In 1854, missionaries of English Presbyterian Mission went from Xiamen to Zhangpu County, also in Fujian Province, to share the gospel.

By 1865, the gospel had been spread through most of the villages outside, rather than in, Zhangpu. Wu Ba, a pastor of Kengwei Church in Zhangpu, tried his very best to overcome all kinds of resistance with John Watson, a British missionary, and other local missionaries in 1881 and finally gained a place for evangelization and gathering inside Puzhang in1886.

At that time, the local gentry kept stopping those who wanted to rent houses to them by threatening. They called on more than 200 shop owners to sign in a joint letter to the government for expelling the Christian group from the county. Missionaries and other Christians were insulted and beaten. Some were even detained. Fortunately, they purchased a place and built a two-floor building for worship, which is now a clergy house. In 1899, the English Presbyterian Mission afforded to build Puyi Church or Xin Lu Wei Church.

Then the church founded schools and a hospital.

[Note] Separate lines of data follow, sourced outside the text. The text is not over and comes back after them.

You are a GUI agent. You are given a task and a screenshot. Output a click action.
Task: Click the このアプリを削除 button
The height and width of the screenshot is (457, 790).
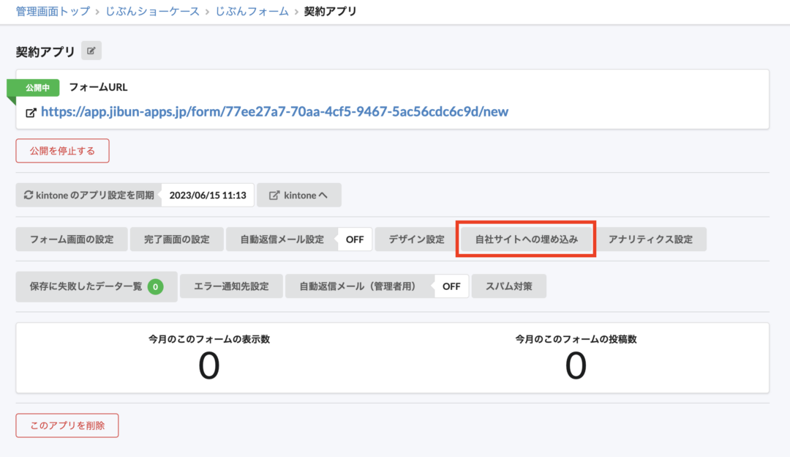[67, 425]
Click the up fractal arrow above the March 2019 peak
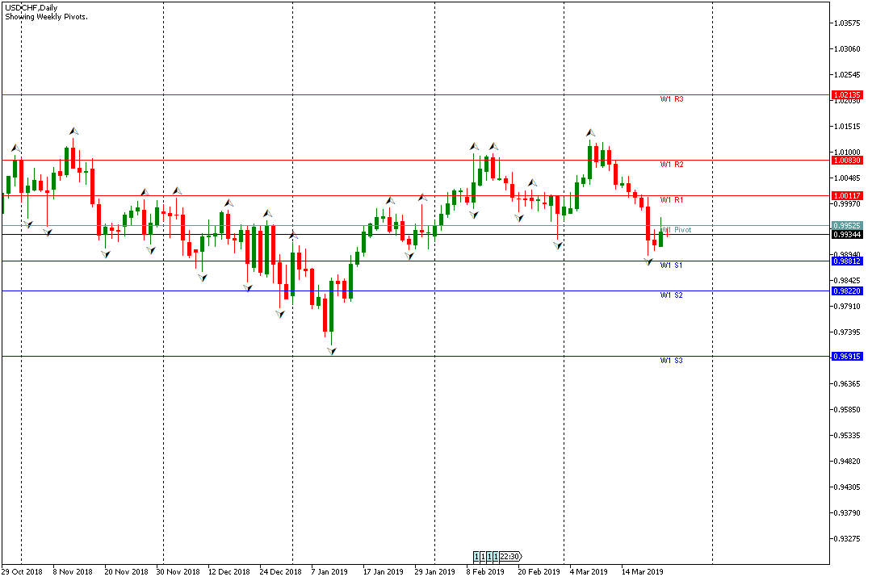The width and height of the screenshot is (872, 581). pyautogui.click(x=590, y=132)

In 1892, they built a kindergarten and a girls' school to teach illiterate women Chinese and Minnan written vernacular. In 1920, the alumnae and the English Presbyterian Mission funded the construction of an around 600-square-meter girls' school, which is now a provincial cultural relics protection unit.

They also founded the first western medicine hospital in Zhangpu, the predecessor of Zhangpu Hospital, in 1890, and started to enroll trainees of western medicine in 1900. In 1904, they established Feng Yuan Primary School, the predecessor of Zhangpu Experimental Primary School, which had the best equipment and teachers of the county at that time, and Guniang House, designed for the residential units of foreign female missionaries, which is now the water resource bureau of the county. Guniang, literally meaning "lady", is how people in Fujian and Taiwan called the unmarried female missionaries at that time.

Puyi Church once ceased gathering after 1949 and restarted in 1953. However, then, the church went through 13 years of closure from 1966 under the impact of the Cultural Revolution to Oct 1979. As the congregation grew bigger, the old church was removed in 1995, and a new church began to be built in Apr 1999 and finished in Nov 2000. The 1,416-square-meter Church, which cost 1.2 million Yuan, could hold 1,200 people.

Now there are nearly 3,000 members in the church. The church has various kinds of fellowships, bible classes, a Sunday school, and choirs. It also devotes to charitable activities like disaster relief, financial assistance to students, the disabled and poor.